Bruno Bianco Alberto G. G. Barnabe (3 April 1905 – 20 June 1998) was an English film and stage actor. He performed in the West End, on Broadway, and in Egypt, Australia and New Zealand.

Biography 
Barnabe was born in St Giles, London on 3 April 1905 to Tina (née Bendi) and Louis Vincent Barnabe. He married Avice Landone, who died in 1976. He trained for the stage at the Royal Academy of Dramatic Art where he studied mime under Theodore Komisarjevsky. Barnabe served with the British Armed Forces from 1942 through 1946. He died in June 1998.

Stage career 
Barnabe made his first stage appearance on 4 April 1927 playing a wedding guest in The Dybbuk at the Royalty Theatre. In October 1928, Barnabe travelled to Egypt as a member of a Shakespearean company led by Robert Atkins. The following year he travelled to the United States with Ben Greet; during this trip he portrayed Everyman at Columbia University, which marked his first stage appearance in New York City. His first and only appearance on Broadway came in 1935 in the original production of Escape Me Never at the Shubert Theatre. In 1937, Barnabe went on a tour of Australia and New Zealand in a company led by Fay Compton. Other major venues at which Barnabe appeared include the Criterion Theatre, the Q Theatre and the Theatre Royal, Windsor.

Direction A:
Answer these questions using the passage on Bruno Barnabe:
(i) Under whom did Barnabe study mime at the Royal Academy of Dramatic Art?
(ii) In what play and role did he make his first stage appearance?
(iii) Who led the company with which he toured Australia and New Zealand in 1937?
The records that come next are unrelated to the passage on Bruno Barnabe.

Data entries:
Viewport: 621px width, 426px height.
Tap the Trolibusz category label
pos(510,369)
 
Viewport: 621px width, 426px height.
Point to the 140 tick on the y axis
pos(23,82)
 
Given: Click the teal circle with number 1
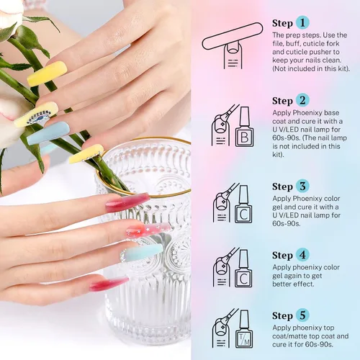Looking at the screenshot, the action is coord(302,22).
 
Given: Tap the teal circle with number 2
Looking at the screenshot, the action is coord(302,100).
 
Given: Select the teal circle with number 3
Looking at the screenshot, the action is coord(302,186).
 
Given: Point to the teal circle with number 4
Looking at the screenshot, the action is coord(302,255).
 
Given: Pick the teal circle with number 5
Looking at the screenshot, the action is coord(302,315).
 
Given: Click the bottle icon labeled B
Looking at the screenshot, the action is coord(244,127).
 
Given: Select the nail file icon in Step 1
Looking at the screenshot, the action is coord(233,36).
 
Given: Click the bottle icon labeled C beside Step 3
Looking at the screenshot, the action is coord(243,204).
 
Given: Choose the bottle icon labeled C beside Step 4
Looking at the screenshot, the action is coord(243,269).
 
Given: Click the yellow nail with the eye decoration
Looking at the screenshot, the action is coord(37,114).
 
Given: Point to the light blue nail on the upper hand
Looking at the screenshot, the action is coord(48,133).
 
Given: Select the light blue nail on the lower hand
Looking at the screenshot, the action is coord(142,253).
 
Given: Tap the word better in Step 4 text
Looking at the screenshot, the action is coord(282,284).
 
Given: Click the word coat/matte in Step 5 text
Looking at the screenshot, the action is coord(292,336).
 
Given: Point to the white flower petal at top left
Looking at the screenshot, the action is coord(9,13).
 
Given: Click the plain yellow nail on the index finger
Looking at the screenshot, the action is coord(48,73).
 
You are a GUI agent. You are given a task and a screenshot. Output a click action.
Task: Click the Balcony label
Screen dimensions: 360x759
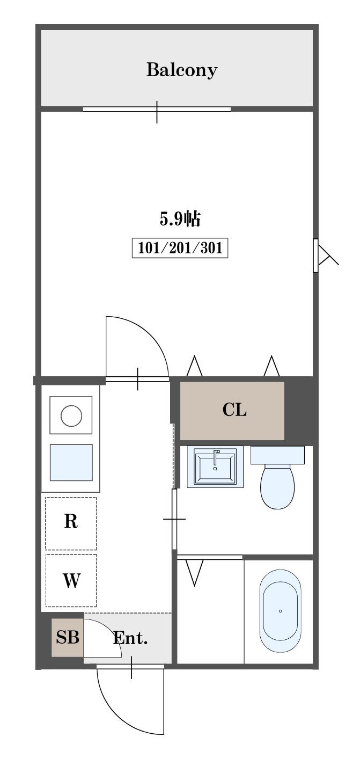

Direction B: Identify every line of the records that contains the string "circle", and copy each one. Case counts.

Exercise output A:
(i) Theodore Komisarjevsky
(ii) A wedding guest in The Dybbuk, at the Royalty Theatre
(iii) Fay Compton

Exercise output B:
Given: Click the teal circle with number 1
Given: Tap the teal circle with number 2
Given: Select the teal circle with number 3
Given: Point to the teal circle with number 4
Given: Pick the teal circle with number 5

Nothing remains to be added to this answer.